>>>

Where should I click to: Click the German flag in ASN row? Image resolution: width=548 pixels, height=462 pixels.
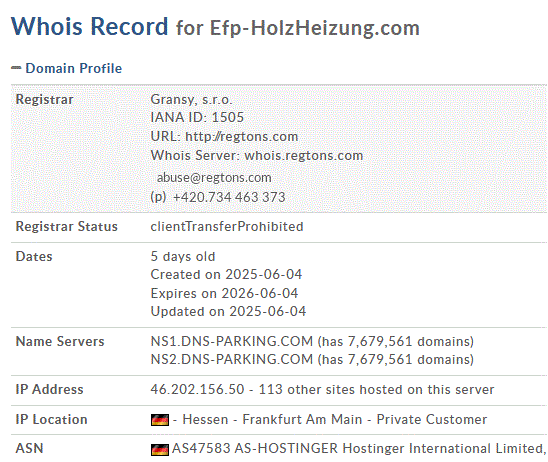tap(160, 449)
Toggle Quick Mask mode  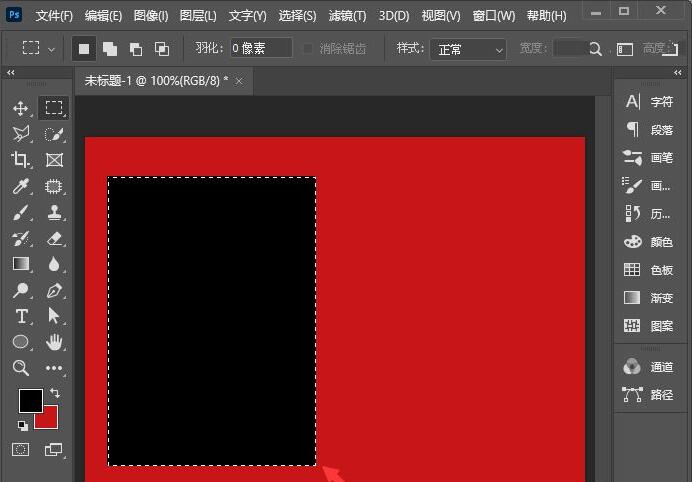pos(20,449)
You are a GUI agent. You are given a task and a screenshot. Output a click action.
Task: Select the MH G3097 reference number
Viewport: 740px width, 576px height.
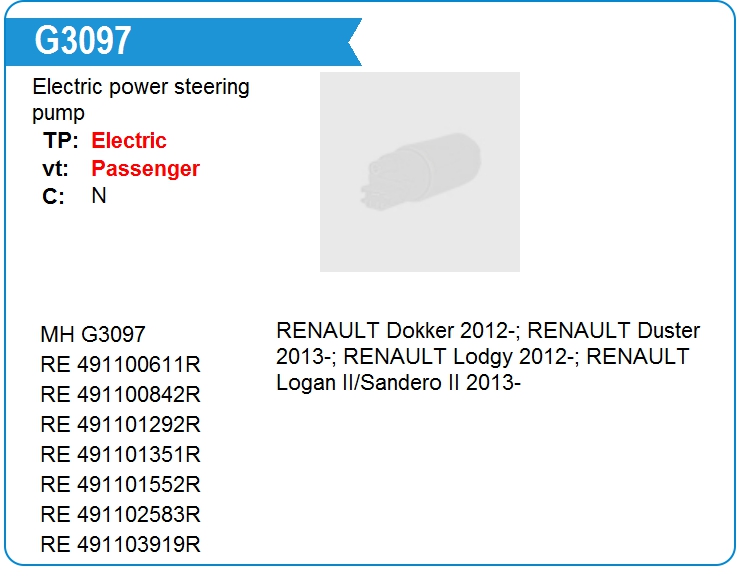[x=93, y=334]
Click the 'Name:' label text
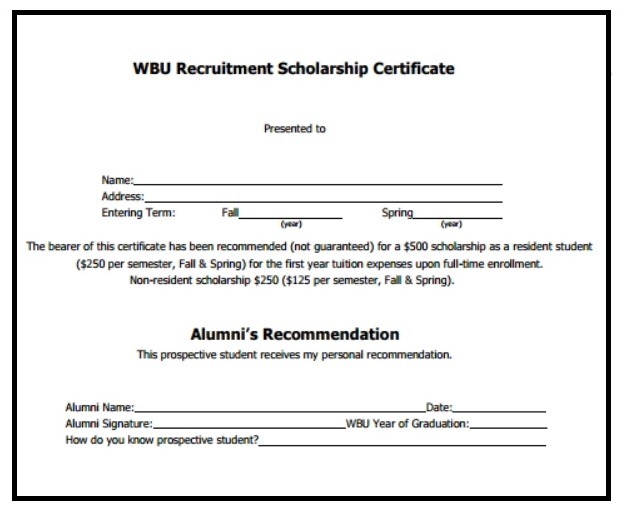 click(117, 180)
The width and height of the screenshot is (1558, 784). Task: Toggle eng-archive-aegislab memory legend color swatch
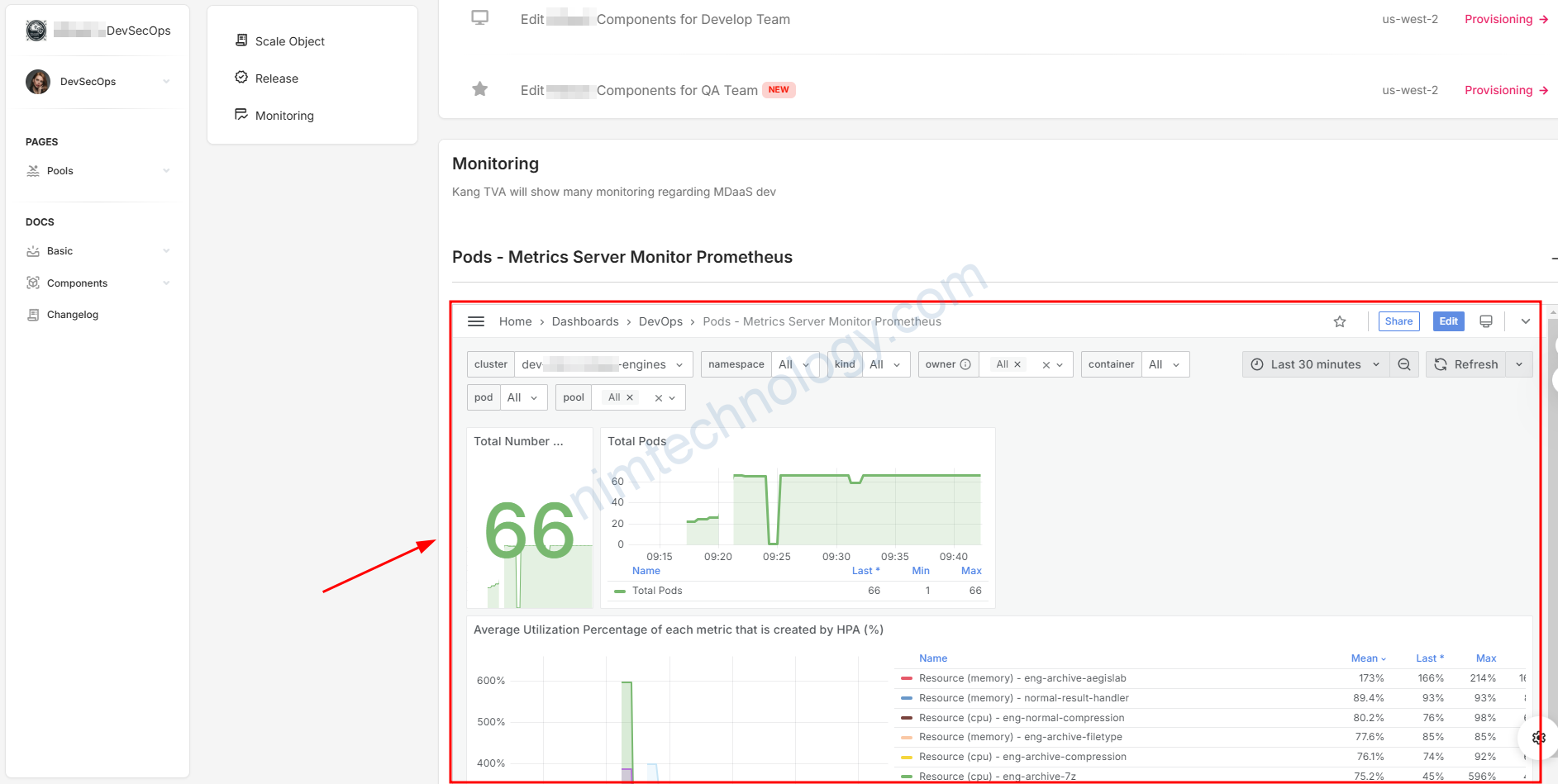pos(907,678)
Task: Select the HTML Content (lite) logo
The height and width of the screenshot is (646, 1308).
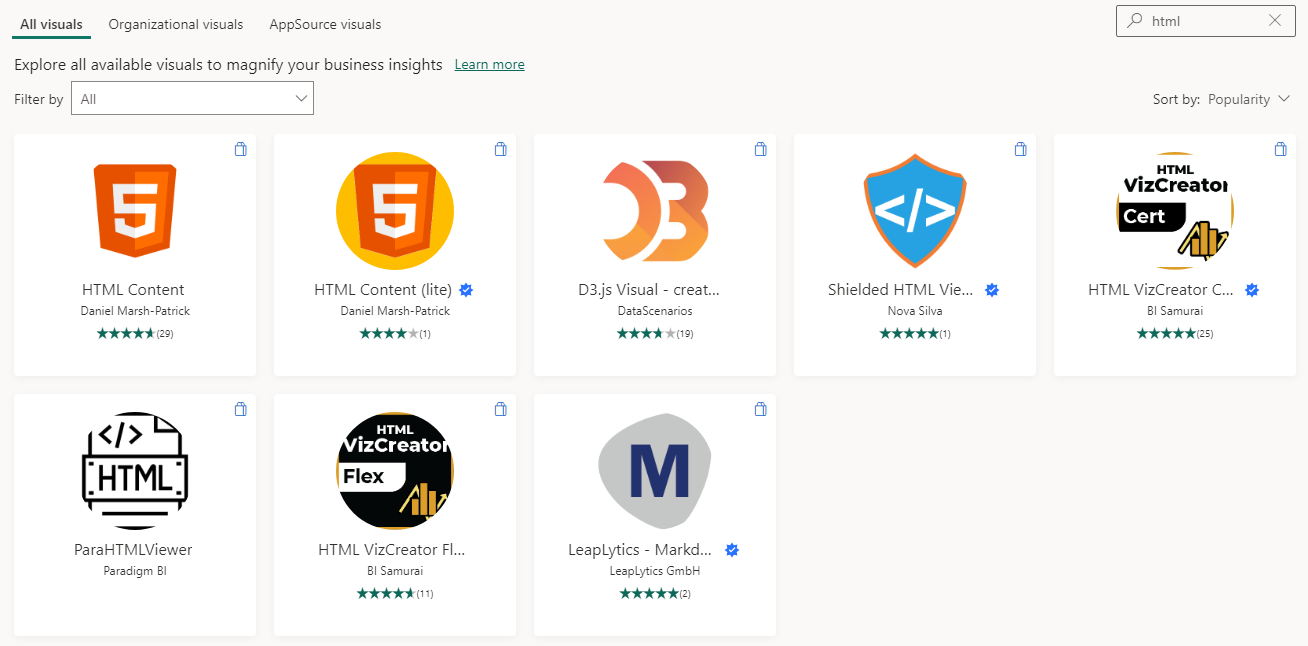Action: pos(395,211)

<<<

Requirement. Count how many lines in the data above include the string "Select", and write only that number.

Result for this exercise. 2